Tengo varios trabajos. Uno consiste en fregar ollas y sartenes en un restaurante pretencioso que hay cerca de la frontera, donde el menú de hamburguesas gigantes está escrito en pizarras y el camarero tiene una barba roja y lleva una camisa de leñador con las mangas enrolladas y el suelo está cubierto de serrín. También conduzco un autobús escolar a primera hora y a media tarde. Otro trabajo, cuando me toca, es la cadena de limpieza donde se maneja el pescado de los barcos, un trabajo pesado y peligroso por lo resbaladizo del entorno que requiere llevar un delantal de goma y guantes y botas hasta la cadera y darse una ducha y ponerse un buen desodorante al acabar el turno.

Justo ahora me ha salido un buen trabajo para el fin de semana. Me pongo un divertido disfraz de oso y doy la bienvenida a los pasajeros de los cruceros según van bajando por la pasarela. Lo hago porque a) nadie me reconoce con ese ridículo traje y b) me da la oportunidad de acercarme a los barcos sin llamar la atención sobre mi persona. Bailo con las damas un poco y las hago reír al posar con ellas para la fotografía que inmortalizará su histórica visita a Alaska.

En mi día libre, Karen y yo hemos encontrado un lugar donde ver a los osos pescar en los bajíos para procurarse su cena de salmón. En el bosque hay un montón de pájaros ocupados y, por la noche, alrededor de nuestra cabaña susurran animales que no me levanto de la cama para identificar. Todas las mañanas vemos entre las copas de los árboles el águila calva que vive en lo alto de la ladera y que disfruta dejándose aupar por las corrientes térmicas.

Por una razón u otra, la mayoría de las personas que viven aquí no acaban de encajar en los otros estados, así que nadie hace demasiadas preguntas. Todos los individuos a quienes he conocido aquí suelen actuar como si tuvieran grandes planes, lo que sin duda me conviene. Estoy empezando a pensar que mi gran plan tendrá algo que ver con esos cruceros. Navegan a diario y luego dejan que sus cascos interminables descansen en el muelle. Los turistas bajan en cascada por las pasarelas e inundan las calles. Son, junto con el pescado, lo que mantiene viva la economía de esta región, pero buena parte del dinero se queda a bordo, en las mesas de juego, así que estoy pensando que quizá pueda hacerme pasar por un pasajero, hacer un crucero nocturno hasta la siguiente escala y volver rico al día siguiente. No sé, el modus operandi está ahí, es sólo cuestión de tiempo descubrirlo.
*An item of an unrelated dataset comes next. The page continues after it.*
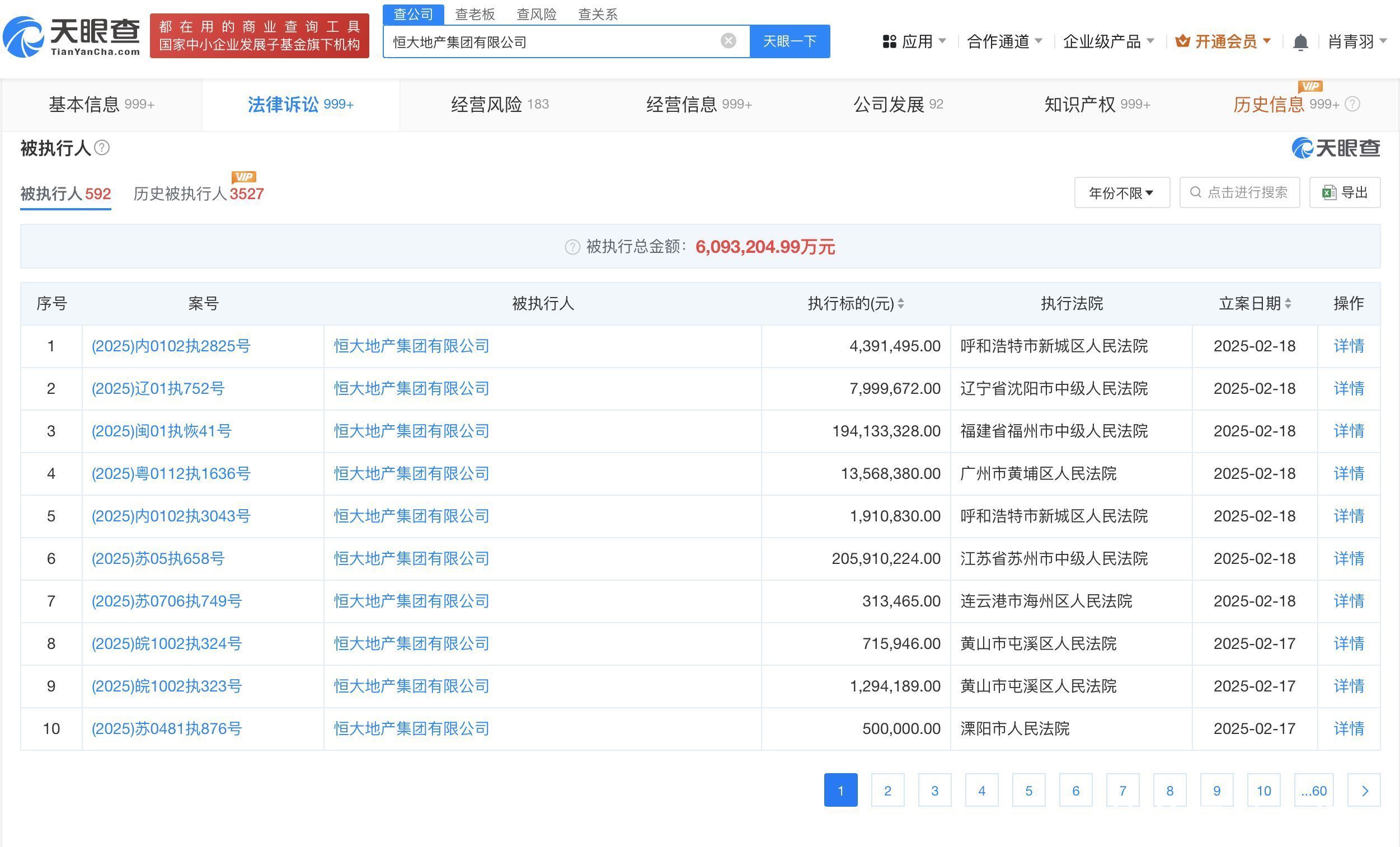This screenshot has width=1400, height=847.
Task: Click help icon beside 被执行总金额
Action: 572,247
Karen me abraza cuando llego a casa y siempre tiene una buena cena preparada y se sienta a la mesa con la barbilla en la mano y me mira mientras como. Por supuesto, alaba al hombre nuevo en que me he convertido y, al ser una persona que no ha estado exenta de sus propias ideas audaces, sabe que estoy alerta y listo para captar la inspiración, pero no tiene la mente para nada salvo el bebé que crece en su interior. Estos días tiene una sonrisa satisfecha, mi joven esposa. Nadie que la vea por primera vez pensaría que pudiera no estar cuerda. Anoche dijo que espera que no me importe haberlo decidido sin consultarlo, pero que se ha acostumbrado al nombre de Jesu y así es como se llamará.